**ASSIGNMENT:** Could you set down all of the data again, exactly as it stands?

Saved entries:
· · ·

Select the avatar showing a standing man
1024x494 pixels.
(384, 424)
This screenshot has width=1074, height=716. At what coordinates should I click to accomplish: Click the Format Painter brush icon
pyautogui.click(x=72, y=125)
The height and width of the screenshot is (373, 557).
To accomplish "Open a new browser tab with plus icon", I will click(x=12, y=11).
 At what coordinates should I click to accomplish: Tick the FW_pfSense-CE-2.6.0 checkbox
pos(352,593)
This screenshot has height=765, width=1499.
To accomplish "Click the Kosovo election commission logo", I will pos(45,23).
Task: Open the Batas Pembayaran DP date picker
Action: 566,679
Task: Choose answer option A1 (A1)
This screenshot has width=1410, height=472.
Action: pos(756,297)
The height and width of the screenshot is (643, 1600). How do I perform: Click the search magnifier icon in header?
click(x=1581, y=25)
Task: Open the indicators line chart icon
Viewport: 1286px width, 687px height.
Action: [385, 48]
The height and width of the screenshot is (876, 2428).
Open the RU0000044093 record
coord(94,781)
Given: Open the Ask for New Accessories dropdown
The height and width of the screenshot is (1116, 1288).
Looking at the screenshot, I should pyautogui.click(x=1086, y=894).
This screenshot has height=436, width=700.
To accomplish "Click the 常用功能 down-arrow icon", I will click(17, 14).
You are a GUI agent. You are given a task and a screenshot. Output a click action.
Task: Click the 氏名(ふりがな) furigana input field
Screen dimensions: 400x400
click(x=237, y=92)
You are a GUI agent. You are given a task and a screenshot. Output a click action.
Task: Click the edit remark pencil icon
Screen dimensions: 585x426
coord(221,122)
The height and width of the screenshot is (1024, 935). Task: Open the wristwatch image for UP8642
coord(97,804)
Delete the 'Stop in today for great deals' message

· · ·

**EXPECTED ANSWER:**
Select the avatar showing a standing man
1024x494 pixels.
(384, 424)
This screenshot has width=1074, height=716. At what coordinates should I click to accomplish: Click the Format Painter brush icon
pyautogui.click(x=72, y=125)
The height and width of the screenshot is (373, 557).
To accomplish "Open a new browser tab with plus icon", I will click(x=12, y=11).
 At what coordinates should I click to accomplish: Tick the FW_pfSense-CE-2.6.0 checkbox
pos(352,593)
This screenshot has height=765, width=1499.
To accomplish "Click the Kosovo election commission logo", I will pos(45,23).
Task: Open the Batas Pembayaran DP date picker
Action: 566,679
Task: Choose answer option A1 (A1)
This screenshot has width=1410, height=472.
Action: pos(756,297)
The height and width of the screenshot is (643, 1600). How do I perform: Click the search magnifier icon in header?
click(x=1581, y=25)
Task: Open the indicators line chart icon
Viewport: 1286px width, 687px height.
Action: [385, 48]
The height and width of the screenshot is (876, 2428).
Open the RU0000044093 record
coord(94,781)
Given: Open the Ask for New Accessories dropdown
The height and width of the screenshot is (1116, 1288).
Looking at the screenshot, I should pyautogui.click(x=1086, y=894).
This screenshot has height=436, width=700.
To accomplish "Click the 常用功能 down-arrow icon", I will click(17, 14).
You are a GUI agent. You are given a task and a screenshot. Output a click action.
Task: Click the 氏名(ふりがな) furigana input field
Screen dimensions: 400x400
click(x=237, y=92)
You are a GUI agent. You are given a task and a screenshot. Output a click action.
Task: Click the edit remark pencil icon
Screen dimensions: 585x426
coord(221,122)
The height and width of the screenshot is (1024, 935). Task: Open the wristwatch image for UP8642
coord(97,804)
Delete the 'Stop in today for great deals' message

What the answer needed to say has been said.